/---

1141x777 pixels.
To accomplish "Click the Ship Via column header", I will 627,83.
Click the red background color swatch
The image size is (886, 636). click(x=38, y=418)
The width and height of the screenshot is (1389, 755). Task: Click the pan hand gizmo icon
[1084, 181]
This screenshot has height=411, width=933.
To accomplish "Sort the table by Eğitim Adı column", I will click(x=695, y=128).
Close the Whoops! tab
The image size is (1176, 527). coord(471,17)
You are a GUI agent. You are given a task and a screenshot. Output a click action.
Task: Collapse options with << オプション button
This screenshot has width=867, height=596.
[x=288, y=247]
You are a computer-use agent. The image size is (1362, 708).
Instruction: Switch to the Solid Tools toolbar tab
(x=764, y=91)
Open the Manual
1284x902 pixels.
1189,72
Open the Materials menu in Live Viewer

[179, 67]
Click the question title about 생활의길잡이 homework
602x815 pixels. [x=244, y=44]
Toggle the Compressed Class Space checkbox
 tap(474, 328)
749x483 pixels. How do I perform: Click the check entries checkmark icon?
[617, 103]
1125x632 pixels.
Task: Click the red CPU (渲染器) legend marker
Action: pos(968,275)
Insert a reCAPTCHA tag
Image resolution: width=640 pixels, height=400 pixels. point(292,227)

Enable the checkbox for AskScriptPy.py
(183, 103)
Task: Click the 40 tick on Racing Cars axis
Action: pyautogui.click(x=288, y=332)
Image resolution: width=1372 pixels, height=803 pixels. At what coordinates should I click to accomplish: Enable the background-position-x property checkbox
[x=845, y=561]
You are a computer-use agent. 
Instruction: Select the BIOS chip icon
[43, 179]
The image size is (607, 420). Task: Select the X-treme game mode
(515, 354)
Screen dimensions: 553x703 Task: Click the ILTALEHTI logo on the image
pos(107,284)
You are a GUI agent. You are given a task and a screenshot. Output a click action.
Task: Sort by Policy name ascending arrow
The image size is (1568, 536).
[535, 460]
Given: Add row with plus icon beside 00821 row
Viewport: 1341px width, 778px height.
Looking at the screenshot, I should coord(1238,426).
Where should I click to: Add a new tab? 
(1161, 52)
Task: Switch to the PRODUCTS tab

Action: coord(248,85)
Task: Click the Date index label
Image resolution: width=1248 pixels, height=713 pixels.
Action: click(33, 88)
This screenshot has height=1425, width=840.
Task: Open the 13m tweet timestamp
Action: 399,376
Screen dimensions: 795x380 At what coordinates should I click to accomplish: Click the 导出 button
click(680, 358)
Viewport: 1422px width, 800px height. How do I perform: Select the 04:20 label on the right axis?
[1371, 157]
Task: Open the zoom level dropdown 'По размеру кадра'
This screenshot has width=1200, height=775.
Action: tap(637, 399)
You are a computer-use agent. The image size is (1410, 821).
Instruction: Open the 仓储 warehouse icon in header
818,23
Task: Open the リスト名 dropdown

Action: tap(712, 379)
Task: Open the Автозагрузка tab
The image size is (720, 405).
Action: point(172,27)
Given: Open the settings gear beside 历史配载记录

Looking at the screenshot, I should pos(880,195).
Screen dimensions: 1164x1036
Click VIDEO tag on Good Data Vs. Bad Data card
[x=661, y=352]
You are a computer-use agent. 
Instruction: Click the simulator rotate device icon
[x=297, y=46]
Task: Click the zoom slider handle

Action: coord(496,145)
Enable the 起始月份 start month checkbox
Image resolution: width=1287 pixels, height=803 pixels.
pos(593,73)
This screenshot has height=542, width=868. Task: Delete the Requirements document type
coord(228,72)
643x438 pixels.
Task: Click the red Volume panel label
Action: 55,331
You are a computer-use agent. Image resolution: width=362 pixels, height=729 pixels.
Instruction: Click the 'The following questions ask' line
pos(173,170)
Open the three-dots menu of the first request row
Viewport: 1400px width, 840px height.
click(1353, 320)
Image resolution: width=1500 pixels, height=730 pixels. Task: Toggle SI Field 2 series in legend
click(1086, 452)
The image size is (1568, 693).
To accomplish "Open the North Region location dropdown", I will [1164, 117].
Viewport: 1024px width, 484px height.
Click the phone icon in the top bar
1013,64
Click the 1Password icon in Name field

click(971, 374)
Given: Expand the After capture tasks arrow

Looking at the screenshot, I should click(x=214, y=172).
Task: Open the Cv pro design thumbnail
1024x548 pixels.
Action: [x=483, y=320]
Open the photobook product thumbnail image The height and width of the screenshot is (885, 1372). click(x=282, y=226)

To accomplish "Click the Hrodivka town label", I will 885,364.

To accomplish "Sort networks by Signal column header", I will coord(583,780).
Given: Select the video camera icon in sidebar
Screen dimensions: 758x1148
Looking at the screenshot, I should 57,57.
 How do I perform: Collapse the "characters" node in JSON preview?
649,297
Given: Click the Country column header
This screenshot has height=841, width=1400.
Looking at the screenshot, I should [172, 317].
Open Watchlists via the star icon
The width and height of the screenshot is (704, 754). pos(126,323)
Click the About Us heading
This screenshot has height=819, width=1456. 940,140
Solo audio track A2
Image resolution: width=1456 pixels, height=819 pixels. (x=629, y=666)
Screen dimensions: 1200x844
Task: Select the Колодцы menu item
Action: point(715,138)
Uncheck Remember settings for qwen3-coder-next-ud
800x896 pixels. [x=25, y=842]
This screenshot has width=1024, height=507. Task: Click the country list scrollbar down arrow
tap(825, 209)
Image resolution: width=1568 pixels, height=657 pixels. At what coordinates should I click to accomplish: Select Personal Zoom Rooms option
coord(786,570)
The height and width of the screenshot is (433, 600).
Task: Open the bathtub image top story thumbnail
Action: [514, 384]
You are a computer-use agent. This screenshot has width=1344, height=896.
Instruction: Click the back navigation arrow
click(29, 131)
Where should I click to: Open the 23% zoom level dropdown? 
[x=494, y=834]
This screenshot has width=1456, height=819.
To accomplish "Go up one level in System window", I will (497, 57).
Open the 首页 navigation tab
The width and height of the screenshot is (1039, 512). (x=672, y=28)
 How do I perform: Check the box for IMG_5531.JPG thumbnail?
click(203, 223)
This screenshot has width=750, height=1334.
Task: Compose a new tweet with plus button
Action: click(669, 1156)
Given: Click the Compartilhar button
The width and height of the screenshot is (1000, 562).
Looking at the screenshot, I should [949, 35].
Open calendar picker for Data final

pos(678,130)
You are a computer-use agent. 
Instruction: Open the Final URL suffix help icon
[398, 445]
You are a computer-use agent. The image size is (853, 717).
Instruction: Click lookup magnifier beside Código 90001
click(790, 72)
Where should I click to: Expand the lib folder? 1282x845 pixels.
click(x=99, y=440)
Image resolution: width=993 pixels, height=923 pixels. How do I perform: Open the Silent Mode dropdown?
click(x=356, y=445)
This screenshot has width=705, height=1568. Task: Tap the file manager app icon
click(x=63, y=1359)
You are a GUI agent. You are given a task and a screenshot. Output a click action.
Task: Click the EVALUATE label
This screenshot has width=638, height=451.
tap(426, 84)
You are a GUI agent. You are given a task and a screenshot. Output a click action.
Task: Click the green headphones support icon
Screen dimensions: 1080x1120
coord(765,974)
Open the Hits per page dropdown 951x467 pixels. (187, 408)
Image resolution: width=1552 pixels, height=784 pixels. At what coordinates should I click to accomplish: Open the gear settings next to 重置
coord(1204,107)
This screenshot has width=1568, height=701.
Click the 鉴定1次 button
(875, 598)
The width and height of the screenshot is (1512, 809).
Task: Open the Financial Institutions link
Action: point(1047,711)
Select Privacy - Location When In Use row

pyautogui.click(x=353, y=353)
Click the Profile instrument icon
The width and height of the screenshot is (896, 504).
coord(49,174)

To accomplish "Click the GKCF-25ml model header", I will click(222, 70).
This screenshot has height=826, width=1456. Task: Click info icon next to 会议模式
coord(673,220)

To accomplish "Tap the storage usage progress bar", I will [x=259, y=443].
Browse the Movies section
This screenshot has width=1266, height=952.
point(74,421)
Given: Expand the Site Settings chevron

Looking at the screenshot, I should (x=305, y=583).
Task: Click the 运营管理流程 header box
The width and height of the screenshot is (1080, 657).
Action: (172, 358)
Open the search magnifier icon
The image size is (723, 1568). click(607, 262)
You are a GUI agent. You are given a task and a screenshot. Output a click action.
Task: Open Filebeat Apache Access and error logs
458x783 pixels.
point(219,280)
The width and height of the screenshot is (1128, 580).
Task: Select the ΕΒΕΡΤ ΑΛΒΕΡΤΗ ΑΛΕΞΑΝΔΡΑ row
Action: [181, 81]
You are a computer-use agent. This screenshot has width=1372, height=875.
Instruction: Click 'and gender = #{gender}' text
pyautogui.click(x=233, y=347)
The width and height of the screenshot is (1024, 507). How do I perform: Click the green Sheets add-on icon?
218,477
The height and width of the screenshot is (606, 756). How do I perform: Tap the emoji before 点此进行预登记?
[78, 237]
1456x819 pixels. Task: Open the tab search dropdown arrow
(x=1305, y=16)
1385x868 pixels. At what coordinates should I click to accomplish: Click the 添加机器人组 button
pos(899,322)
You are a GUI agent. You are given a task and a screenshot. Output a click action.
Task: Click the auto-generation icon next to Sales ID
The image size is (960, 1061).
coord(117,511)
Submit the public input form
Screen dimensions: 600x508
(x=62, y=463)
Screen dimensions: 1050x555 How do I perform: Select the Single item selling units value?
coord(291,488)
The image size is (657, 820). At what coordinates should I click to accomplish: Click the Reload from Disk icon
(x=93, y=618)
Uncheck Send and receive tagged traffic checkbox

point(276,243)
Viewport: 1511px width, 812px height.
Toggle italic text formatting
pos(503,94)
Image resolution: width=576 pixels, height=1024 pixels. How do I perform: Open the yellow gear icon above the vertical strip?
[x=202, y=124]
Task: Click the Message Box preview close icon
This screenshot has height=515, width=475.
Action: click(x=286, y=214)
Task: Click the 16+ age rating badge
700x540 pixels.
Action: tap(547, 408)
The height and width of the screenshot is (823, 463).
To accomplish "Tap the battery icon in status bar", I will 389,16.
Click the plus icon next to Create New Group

\---

TASK INSTRUCTIONS: Output the lines of the data starting with the line that contains "This screenshot has width=705, height=1568." and going on through the line that contains "coord(1204,107)" as a JSON list of strings, one string per line, with blank lines left out.

WORKED ANSWER:
[
  "This screenshot has width=705, height=1568. Task: Tap the file manager app icon",
  "click(x=63, y=1359)",
  "You are a GUI agent. You are given a task and a screenshot. Output a click action.",
  "Task: Click the EVALUATE label",
  "This screenshot has width=638, height=451.",
  "tap(426, 84)",
  "You are a GUI agent. You are given a task and a screenshot. Output a click action.",
  "Task: Click the green headphones support icon",
  "Screen dimensions: 1080x1120",
  "coord(765,974)",
  "Open the Hits per page dropdown 951x467 pixels. (187, 408)",
  "Image resolution: width=1552 pixels, height=784 pixels. At what coordinates should I click to accomplish: Open the gear settings next to 重置",
  "coord(1204,107)"
]